AspectRESTGraphQLgRPC
Best forCRUD, public APIsComplex queries, mobileMicroservices, streaming
Data formatJSON (usually)JSONProtocol Buffers (binary)
PerformanceGoodGood (less over-fetching)Excellent (binary)
CachingExcellent (HTTP native)Complex (app-level)Manual
Learning curveLowMediumHigh
Browser supportNativeVia fetch/POSTVia grpc-web

Frequently Asked Questions

What is the main difference between GraphQL and REST?

REST uses multiple endpoints (one per resource) with fixed response structures. GraphQL uses a single endpoint where clients specify exactly what data they need through a query language. REST may over-fetch or under-fetch data, while GraphQL returns precisely the requested fields.

Is GraphQL faster than REST?

It depends on the use case. GraphQL can be faster when it eliminates multiple round trips (fetching related data in one query) and reduces payload size (no over-fetching). REST can be faster for simple, cacheable requests because HTTP caching and CDNs work natively. For performance-critical applications, benchmark both approaches with your specific data patterns.

When should I use GraphQL vs REST API?

Use REST for simple CRUD operations, public APIs, and when HTTP caching is important. Use GraphQL when clients have varied data needs, your data has complex relationships, or you need to minimize network requests for mobile applications. Many teams use both — REST for simple endpoints and GraphQL for complex data requirements.

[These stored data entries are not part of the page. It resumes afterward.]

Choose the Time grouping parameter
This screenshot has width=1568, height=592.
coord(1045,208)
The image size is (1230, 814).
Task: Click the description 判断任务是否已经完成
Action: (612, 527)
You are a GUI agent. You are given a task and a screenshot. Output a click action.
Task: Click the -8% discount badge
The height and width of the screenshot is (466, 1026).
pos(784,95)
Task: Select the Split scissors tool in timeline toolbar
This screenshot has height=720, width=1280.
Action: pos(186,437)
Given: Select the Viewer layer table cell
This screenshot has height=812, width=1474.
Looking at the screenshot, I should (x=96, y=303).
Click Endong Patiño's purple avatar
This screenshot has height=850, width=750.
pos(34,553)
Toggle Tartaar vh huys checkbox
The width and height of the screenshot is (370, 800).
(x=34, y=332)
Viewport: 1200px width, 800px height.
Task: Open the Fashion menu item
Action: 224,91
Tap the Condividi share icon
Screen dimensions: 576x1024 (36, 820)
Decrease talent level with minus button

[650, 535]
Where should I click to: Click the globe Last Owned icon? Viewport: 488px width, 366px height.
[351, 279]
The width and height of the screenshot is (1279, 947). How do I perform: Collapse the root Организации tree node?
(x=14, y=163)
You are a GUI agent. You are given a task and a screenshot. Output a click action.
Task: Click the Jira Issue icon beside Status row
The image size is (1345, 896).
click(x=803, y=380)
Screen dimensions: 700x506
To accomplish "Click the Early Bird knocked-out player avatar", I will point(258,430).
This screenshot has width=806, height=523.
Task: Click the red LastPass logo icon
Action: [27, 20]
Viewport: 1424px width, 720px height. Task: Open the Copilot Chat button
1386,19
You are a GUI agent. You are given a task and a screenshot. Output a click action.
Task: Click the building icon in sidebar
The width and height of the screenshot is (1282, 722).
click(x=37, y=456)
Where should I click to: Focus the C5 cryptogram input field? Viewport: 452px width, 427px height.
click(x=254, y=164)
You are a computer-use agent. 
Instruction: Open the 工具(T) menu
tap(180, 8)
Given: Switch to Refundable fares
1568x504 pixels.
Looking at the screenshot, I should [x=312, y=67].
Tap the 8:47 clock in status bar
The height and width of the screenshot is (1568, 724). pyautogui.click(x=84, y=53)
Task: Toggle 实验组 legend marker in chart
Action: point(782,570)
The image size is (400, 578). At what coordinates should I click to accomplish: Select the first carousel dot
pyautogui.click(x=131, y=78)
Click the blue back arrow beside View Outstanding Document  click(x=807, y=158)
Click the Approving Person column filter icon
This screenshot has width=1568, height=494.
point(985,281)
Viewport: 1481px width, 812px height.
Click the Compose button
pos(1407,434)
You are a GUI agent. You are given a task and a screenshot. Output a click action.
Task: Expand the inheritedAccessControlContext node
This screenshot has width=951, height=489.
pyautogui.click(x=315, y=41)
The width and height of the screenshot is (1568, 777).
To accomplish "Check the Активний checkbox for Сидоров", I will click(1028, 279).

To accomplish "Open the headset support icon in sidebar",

Can GraphQL replace REST completely?

Technically yes, but practically most organizations use them alongside each other. REST is simpler for straightforward resources and benefits from native HTTP caching. GraphQL shines for complex, nested data requirements. The choice should be driven by your specific needs, not dogma.

How do you test GraphQL APIs compared to REST APIs?

REST API tests target specific endpoints with HTTP methods (GET, POST, PUT, DELETE). GraphQL tests send queries/mutations to a single endpoint and validate the response structure. Both need testing for authentication, authorization, error handling, and performance. See our REST API testing guide for REST-specific techniques. Tools like Qodex.ai support both REST and GraphQL testing.

Why did Facebook create GraphQL?

Facebook created GraphQL in 2012 to solve the performance problems of their mobile app. The REST APIs were returning too much data (over-fetching) and required too many round trips to build complex views. GraphQL let mobile clients request exactly the data needed for each screen, reducing bandwidth usage and improving app performance. It was open-sourced in 2015.